The exhibition is divided into nine modules, assembled in a chronological order. In the first place, the unknown Brazil, which gathers images of the impression of the foreigners when entering a country that they had just discovered. In the second, Dutch Brazil, there is focus on the arrival of Mauricio de Nasau, and the works produced on the country. Module three, The Secret Brazil, where all the attention is focused on Antônio Francisco de Lisboa, Aleijadinho. In module four, Brazil of naturalists, occupies the two floors, being the part of the exhibition that draws the most attention, because of the presence of color. In O Brasil da Capital, there are several images that depict Rio de Janeiro, through panoramas the variety of its vegetation. In the O Brasil module of the provinces there is the panorama of the city of São Paulo, based on the technique of oil on canvas, considered the most important work of the paulistan arts, before photography. In Brazil of the Empire is presented the royalty of Brazil, there are artistic productions depicting kings, princes and princesses. The Brazil Module of Slavery reminds us of slavery, with images and purchase and sale documents. The last module, Brazil of the Brazilians has works produced by Brazilian artists, emphasizing their creativity, there are documents signed by all the presidents until Tancredo Neves.

The two floors that house the exhibition space were restructured to expose the works of the collection. According to the director of the museum, Eduardo Saron, Itaú finally brings to the public one of the collections of greatest historical and artistic value in Brazil.

The coins that stand out in the exhibition are the Dutch, the first coined in Brazilian territory, in 1645 and 1646, during the Dutch invasion in the northeast of the country, in Recife. In all, there are more than 6 thousand pieces in coins, of which 395 are exposed. These show the production of Brazil since the beginning of colonization.

In order to house all the items of the exhibition, it took 3 years of work, where the set designers and architects had to adapt the small space they had to show the maximum of possible works. In addition, in some modules, original prints and paintings were transformed into cartoons to explain in a didactic way what would be happening when those images were created.

Through the works, the visitor crosses the timeline and can contemplate the modern montage there, the clear and objective texts and the paintings and engravings of names like Debret, Descourltiz, Regendas and the double Spix and Martius; These reveal the fascination of Europeans for nature and the inhabitants.

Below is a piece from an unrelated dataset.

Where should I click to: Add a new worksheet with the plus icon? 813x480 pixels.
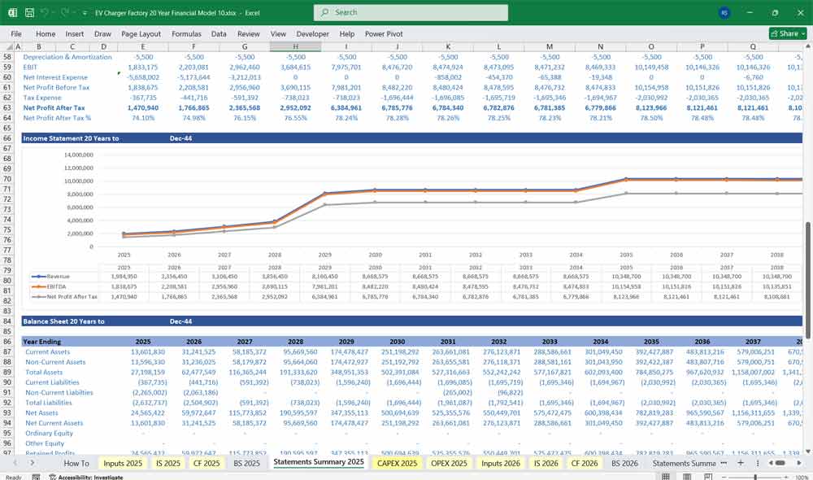[x=741, y=463]

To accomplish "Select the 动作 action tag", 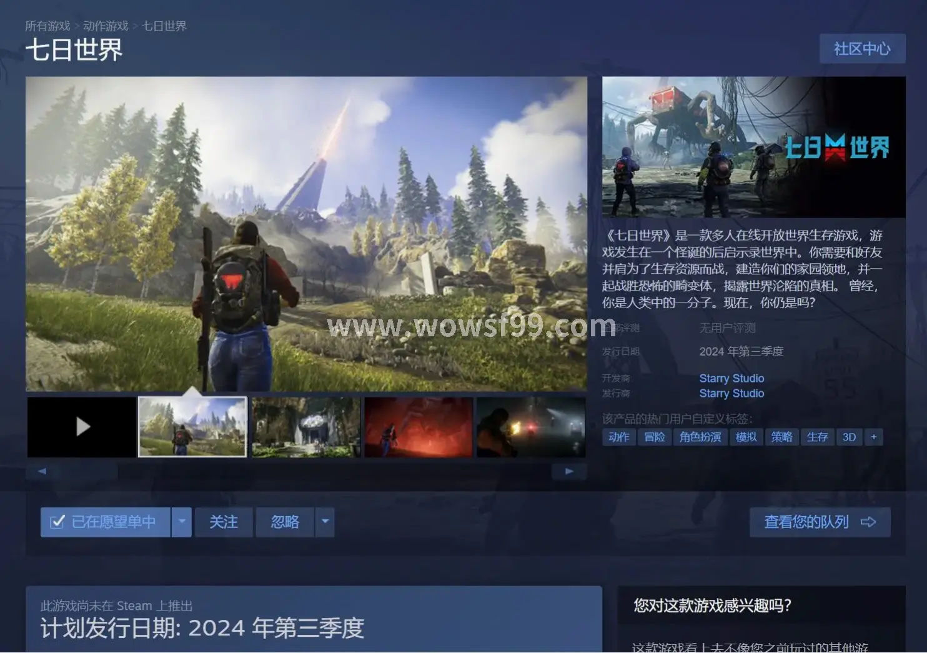I will point(618,437).
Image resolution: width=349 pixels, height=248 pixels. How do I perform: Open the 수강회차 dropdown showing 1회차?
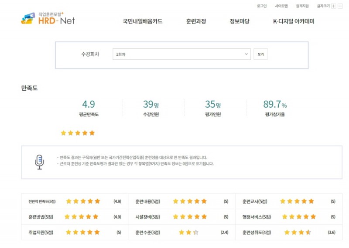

In addition, the show has forty videos that are capable of giving movement to some of the exposed drawings, where a series of them does, in the corridor, with which the spectator is walking along the Brazilian flora, among the bugs. Beside this, there are rare coins and shelves with objects that can be handled by the passing public.

The Brasiliana Collection is an initiative of Olavo Setubal, where he believed that for the bank, it would be important to have works that tell the story of Brazil. In 1970, he began to collect what he found and sought to find more works and understand their relevance. Paintings and documents came from national and international collectors from European families who hardly knew the importance of the works they kept. Forty years later, he decided to transform these works into an exhibition that has already passed through Belo Horizonte, Rio de Janeiro, Fortaleza, Brasília and Paraná, and which is now in São Paulo.

The exhibition is available for visitation and is permanent, open to the public from Tuesday to Friday from 9am to 8pm.